Below are the records; copy every line in them that holds the string "Locate".

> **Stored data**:
------------------------------------------------

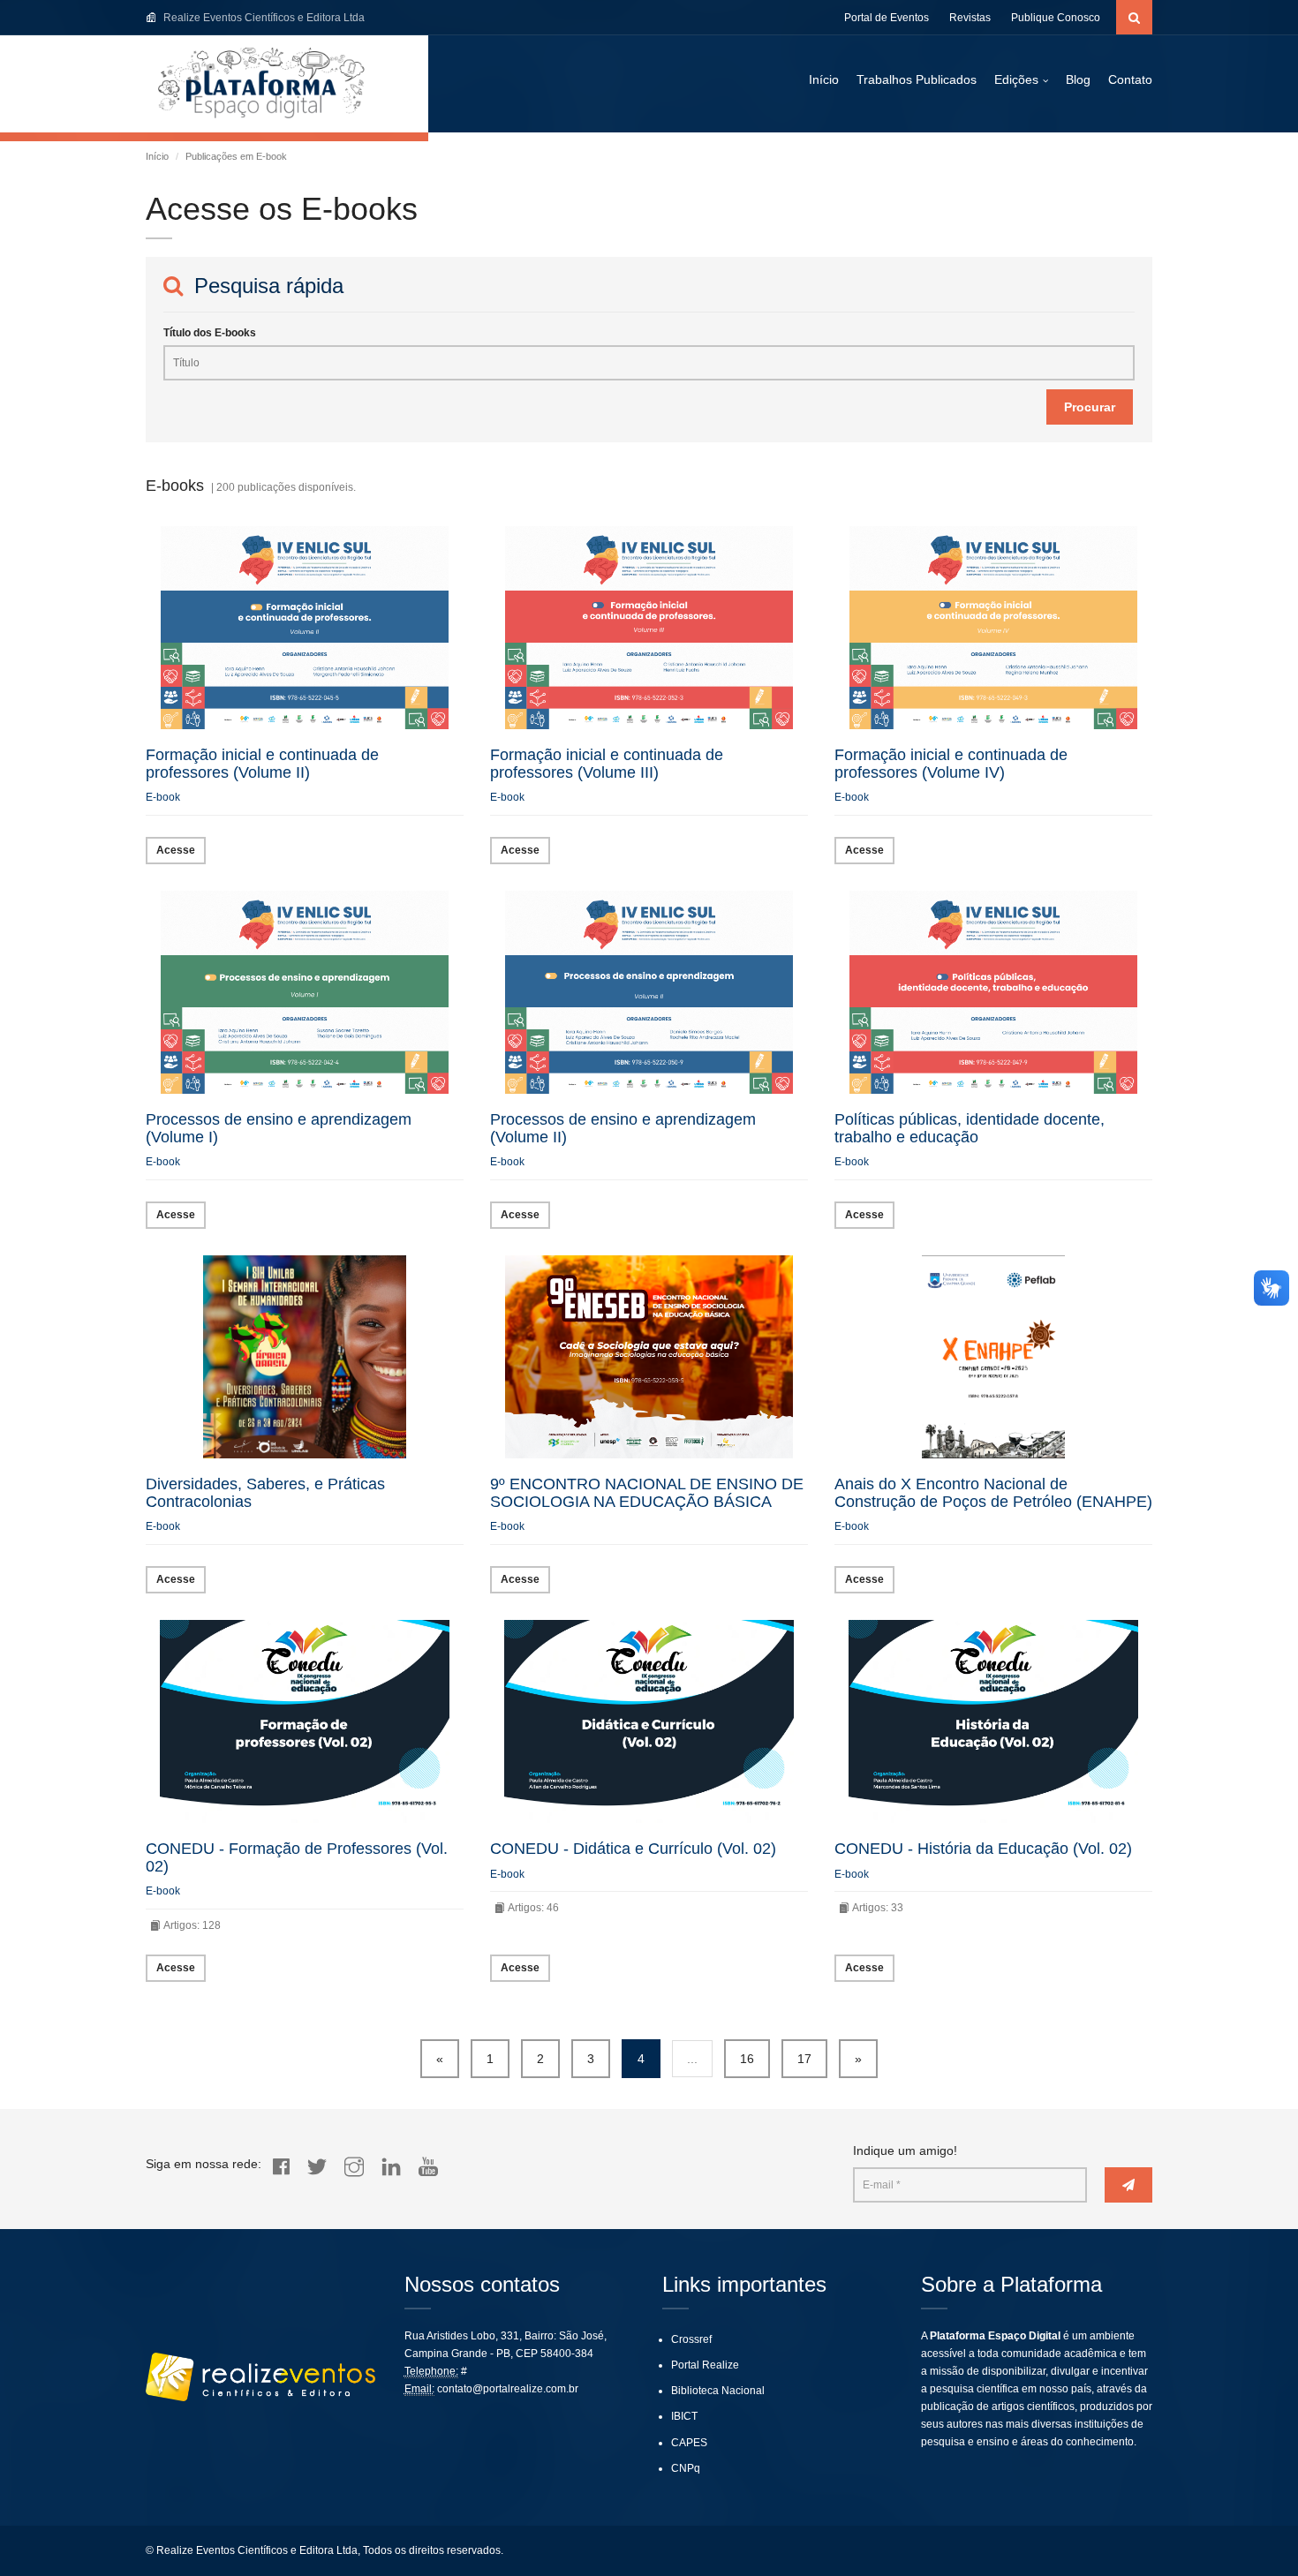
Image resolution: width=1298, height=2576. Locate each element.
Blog (1078, 79)
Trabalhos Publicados (917, 79)
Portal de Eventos (886, 17)
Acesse (175, 850)
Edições (1016, 79)
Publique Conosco (1055, 17)
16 (747, 2059)
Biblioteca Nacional (718, 2390)
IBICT (684, 2416)
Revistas (970, 17)
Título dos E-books (209, 333)
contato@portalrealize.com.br (507, 2389)
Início (824, 79)
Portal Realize (705, 2365)
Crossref (691, 2339)
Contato (1130, 79)
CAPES (689, 2443)
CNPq (685, 2468)
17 (804, 2059)
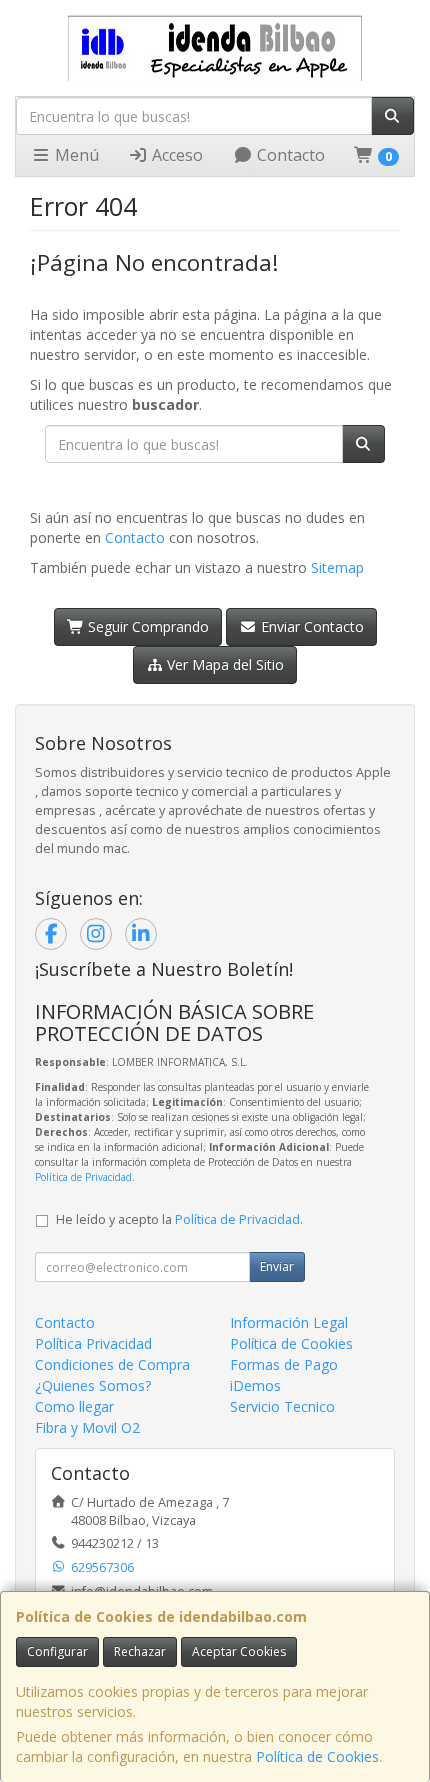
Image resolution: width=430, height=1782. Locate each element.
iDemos (255, 1385)
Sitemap (337, 567)
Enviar (277, 1266)
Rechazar (140, 1651)
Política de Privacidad (83, 1177)
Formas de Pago (284, 1364)
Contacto (289, 155)
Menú (75, 155)
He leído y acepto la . (179, 1219)
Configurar (57, 1651)
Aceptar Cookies (239, 1651)
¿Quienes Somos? (93, 1385)
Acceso (175, 155)
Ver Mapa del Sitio (223, 664)
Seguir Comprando (146, 626)
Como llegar (74, 1406)
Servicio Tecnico (282, 1406)
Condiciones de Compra (112, 1364)
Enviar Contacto (310, 626)
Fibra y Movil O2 (87, 1427)
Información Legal (289, 1322)
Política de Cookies (317, 1756)
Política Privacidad (93, 1343)
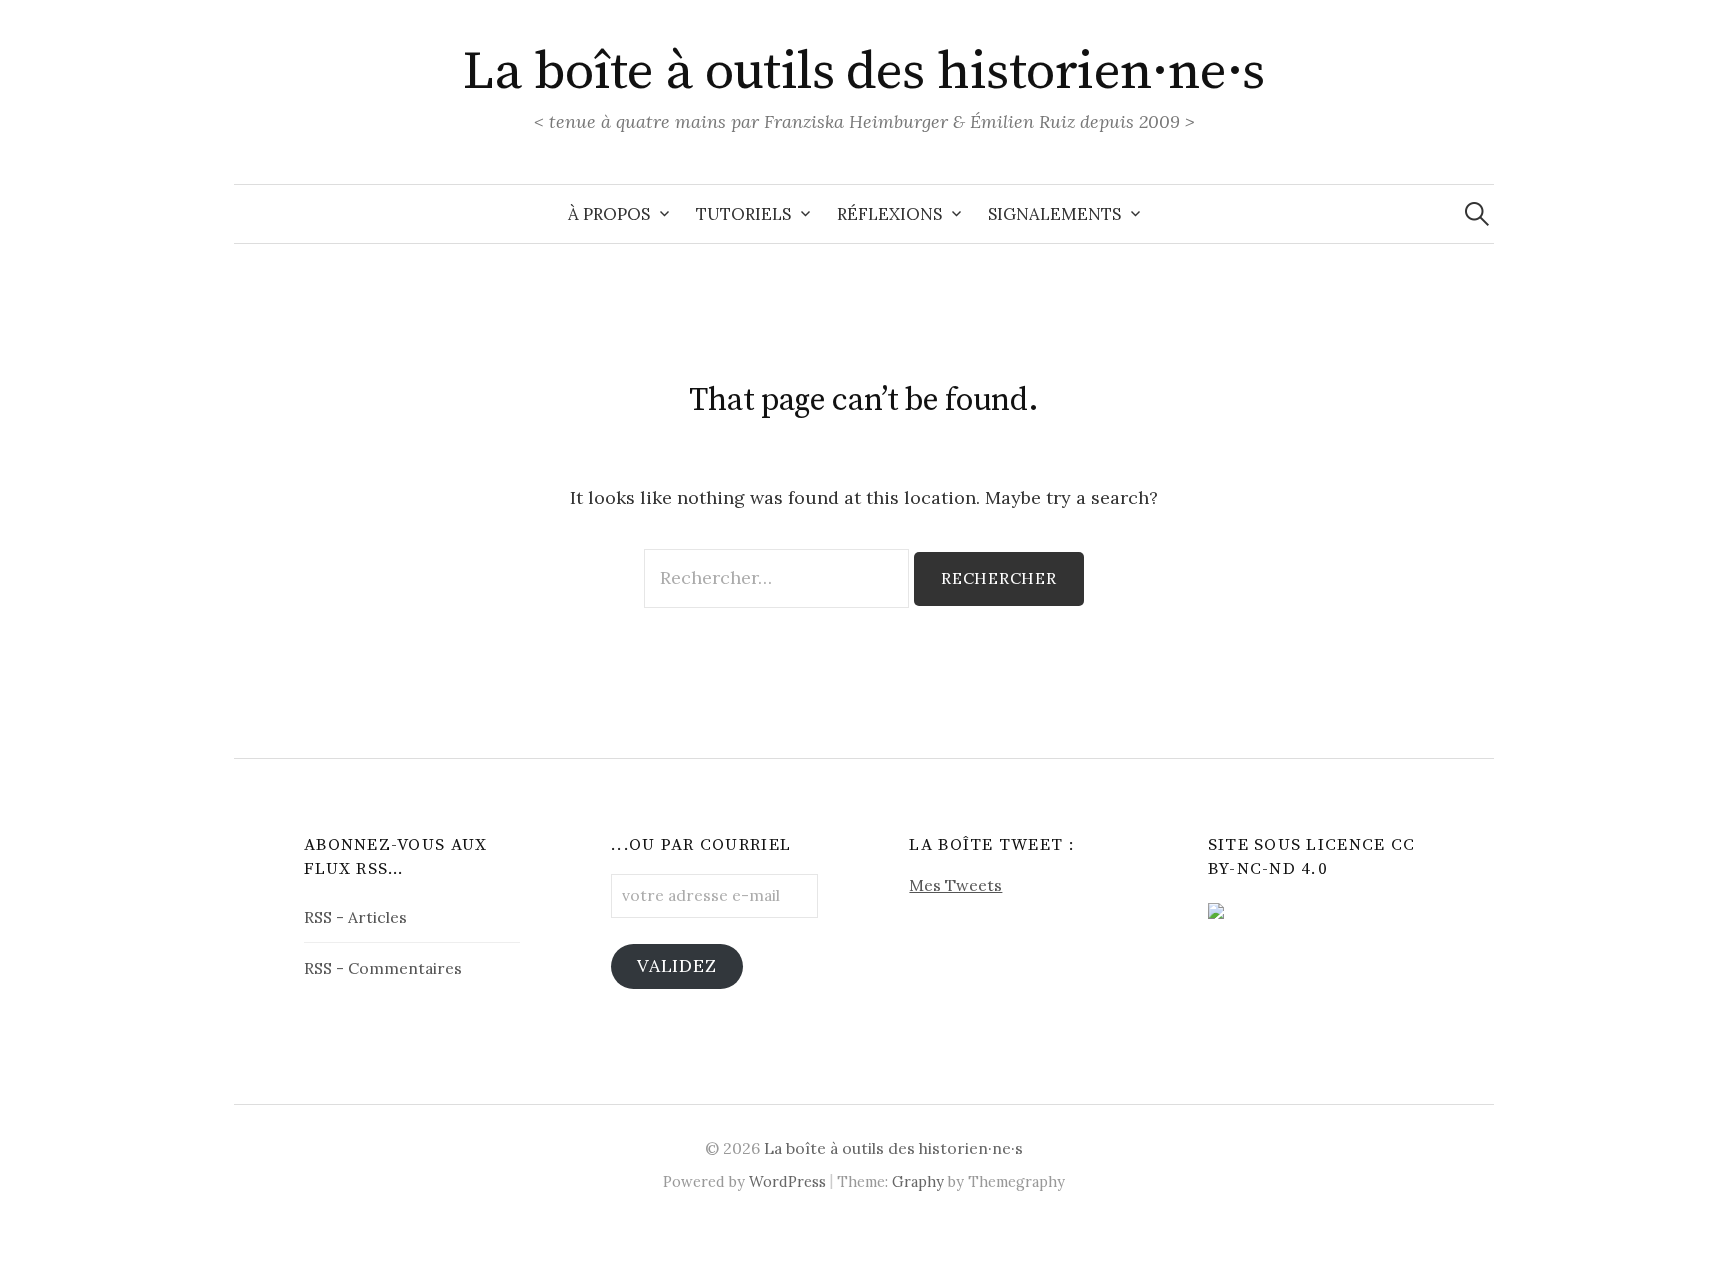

------------------------------------------------

> **Exercise result**:
Image resolution: width=1298, height=2576. Locate each element.
Image resolution: width=430, height=1782. Locate each element.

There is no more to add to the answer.